Tuesday, November 15, 2011

As good as your word

One of the earliest life lessons that has continued to mean the most to me is to be reliable and trustworthy when I open my mouth. Once my father promised to do something, I never doubted that it would happen. If there was ever any doubt in his mind that he would do something, he would hedge his promise in terms that would give him an out. And he would be sure to send out a warning as soon as it looked as if there might be a change of plans.

I have a friend, a holy man -- I will call him Vincent -- who has one trait I find infuriating. I can make arrangements to meet him a week in advance, and then not hear from him again until the minute we are scheduled to get together, when he calls to tell me that something else has come up. This is not uncommon. He is very popular, for good reason: he is clear-sighted, soothing and persuasive, and I appreciate that our social arrangements must get pushed aside when people in crisis call on him for healing or prayer.
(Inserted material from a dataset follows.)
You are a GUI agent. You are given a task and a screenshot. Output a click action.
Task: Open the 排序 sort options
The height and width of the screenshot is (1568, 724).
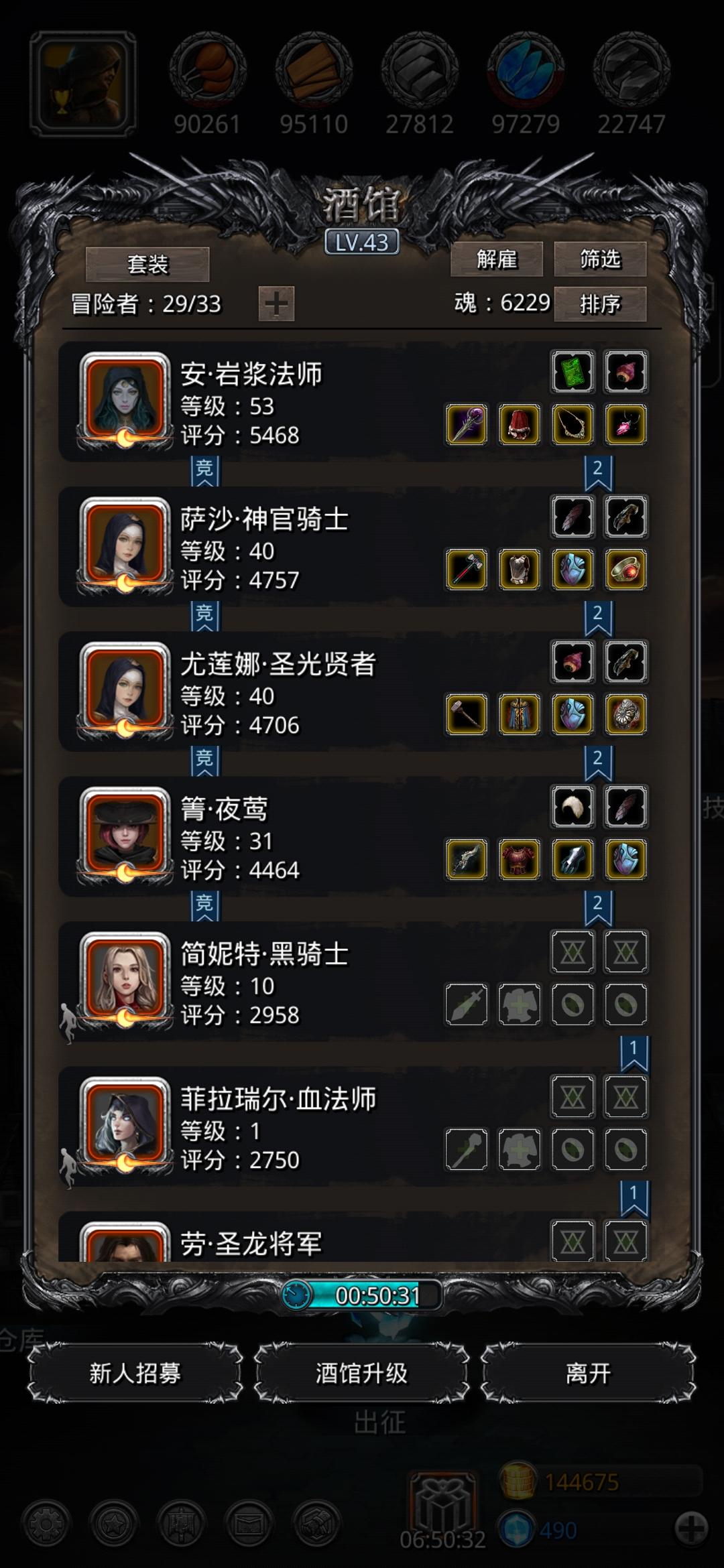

When I tell him that it would help me live my own life if he would call with a change of plans soon after he knows about it, he tells me that other people's demands sometimes interfere with his focus. I disagree. In my father's mind, a commitment made for, say Thursday night, would tint his view of the future, so that anything else that threatened to fill the spot would set off a conflict mechanism, resulting in an immediate call that there had been a change of plans. No waiting for the last minute, no host waiting with a fine meal prepared in anticipation, no need for people to sit alone when they thought they were going to spend the evening with Vincent.

People excuse him for breaking appointments because he sometimes has to respond to unexpected demands. For my part, I forgive him but do not excuse him. Different standards may apply to etiquette and sin, but that doesn't make it any easier to accept this flaw in the armor of his holiness. I have tried to tell Vincent that I consider it unholy to set people up for disappointment by breaking his word, but it does not seem to matter to him.

Vincent may sometimes be as exasperated with me as I am with him. I do not embrace some of his values just as he is reckless about keeping his word. But it takes all kinds, and he obviously had a different father.